> **Exercise directions**:
Return these rows verbatim, beginning with the line containing "The width and height of the screenshot is (574, 431)." and continuing through the line containing "[x=69, y=68]", both included.

Rows from a data collection:
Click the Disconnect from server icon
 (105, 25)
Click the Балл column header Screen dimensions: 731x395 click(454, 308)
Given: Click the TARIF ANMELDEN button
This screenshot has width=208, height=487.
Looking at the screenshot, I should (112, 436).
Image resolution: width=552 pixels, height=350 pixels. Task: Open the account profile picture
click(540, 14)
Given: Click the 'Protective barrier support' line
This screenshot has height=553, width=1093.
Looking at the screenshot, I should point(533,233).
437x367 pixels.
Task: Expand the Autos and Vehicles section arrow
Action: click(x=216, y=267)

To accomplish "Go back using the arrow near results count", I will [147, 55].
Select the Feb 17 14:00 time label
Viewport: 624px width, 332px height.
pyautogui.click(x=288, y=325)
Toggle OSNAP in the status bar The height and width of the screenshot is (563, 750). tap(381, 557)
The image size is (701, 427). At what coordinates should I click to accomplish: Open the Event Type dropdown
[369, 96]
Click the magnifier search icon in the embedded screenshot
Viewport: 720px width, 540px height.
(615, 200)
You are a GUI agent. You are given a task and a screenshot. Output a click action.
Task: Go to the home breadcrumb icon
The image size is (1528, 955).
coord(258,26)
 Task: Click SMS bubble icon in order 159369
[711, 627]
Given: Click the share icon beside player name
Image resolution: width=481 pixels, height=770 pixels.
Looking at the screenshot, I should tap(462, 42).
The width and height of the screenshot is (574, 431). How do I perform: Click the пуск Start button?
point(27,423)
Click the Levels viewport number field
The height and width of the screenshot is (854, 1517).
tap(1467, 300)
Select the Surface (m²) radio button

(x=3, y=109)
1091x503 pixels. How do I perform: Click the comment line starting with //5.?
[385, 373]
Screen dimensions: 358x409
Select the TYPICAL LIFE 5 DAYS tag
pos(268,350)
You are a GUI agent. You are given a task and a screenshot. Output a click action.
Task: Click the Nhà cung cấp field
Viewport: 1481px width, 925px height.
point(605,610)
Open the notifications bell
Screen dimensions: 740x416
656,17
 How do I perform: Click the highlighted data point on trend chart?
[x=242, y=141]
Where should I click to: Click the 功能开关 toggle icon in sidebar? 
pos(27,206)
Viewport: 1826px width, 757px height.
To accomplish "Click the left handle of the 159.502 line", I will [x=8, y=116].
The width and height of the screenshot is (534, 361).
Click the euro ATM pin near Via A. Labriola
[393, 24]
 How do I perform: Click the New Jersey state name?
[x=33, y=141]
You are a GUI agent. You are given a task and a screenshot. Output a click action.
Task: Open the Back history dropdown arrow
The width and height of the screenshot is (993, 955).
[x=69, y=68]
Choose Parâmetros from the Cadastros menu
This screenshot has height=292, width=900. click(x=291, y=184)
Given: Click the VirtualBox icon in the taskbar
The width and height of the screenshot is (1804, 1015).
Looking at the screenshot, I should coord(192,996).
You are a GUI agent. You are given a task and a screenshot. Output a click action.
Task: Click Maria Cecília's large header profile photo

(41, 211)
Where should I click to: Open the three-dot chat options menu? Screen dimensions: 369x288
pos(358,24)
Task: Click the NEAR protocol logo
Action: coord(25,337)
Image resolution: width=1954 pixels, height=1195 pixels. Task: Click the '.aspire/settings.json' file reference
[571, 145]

> **Solution**:
The width and height of the screenshot is (574, 431). How do I perform: Click the пуск Start button?
point(27,423)
Click the Levels viewport number field
The height and width of the screenshot is (854, 1517).
tap(1467, 300)
Select the Surface (m²) radio button

(x=3, y=109)
1091x503 pixels. How do I perform: Click the comment line starting with //5.?
[385, 373]
Screen dimensions: 358x409
Select the TYPICAL LIFE 5 DAYS tag
pos(268,350)
You are a GUI agent. You are given a task and a screenshot. Output a click action.
Task: Click the Nhà cung cấp field
Viewport: 1481px width, 925px height.
point(605,610)
Open the notifications bell
Screen dimensions: 740x416
656,17
 How do I perform: Click the highlighted data point on trend chart?
[x=242, y=141]
Where should I click to: Click the 功能开关 toggle icon in sidebar? 
pos(27,206)
Viewport: 1826px width, 757px height.
To accomplish "Click the left handle of the 159.502 line", I will [x=8, y=116].
The width and height of the screenshot is (534, 361).
Click the euro ATM pin near Via A. Labriola
[393, 24]
 How do I perform: Click the New Jersey state name?
[x=33, y=141]
You are a GUI agent. You are given a task and a screenshot. Output a click action.
Task: Open the Back history dropdown arrow
The width and height of the screenshot is (993, 955).
[x=69, y=68]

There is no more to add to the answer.